# What is being asked
Quote the data word for word, from the line containing "The height and" through the end, including both of those lines. Leave the pictures out.

## BEGIN Materials provided

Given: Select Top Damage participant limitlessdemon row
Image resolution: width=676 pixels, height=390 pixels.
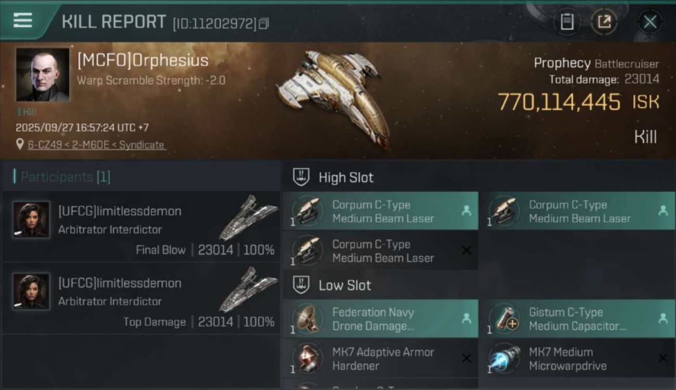Looking at the screenshot, I should tap(141, 298).
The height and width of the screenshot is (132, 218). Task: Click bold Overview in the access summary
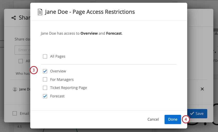click(x=89, y=33)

## END Materials provided

# Completed exercise
The height and width of the screenshot is (132, 218). Task: Click bold Overview in the access summary
click(x=89, y=33)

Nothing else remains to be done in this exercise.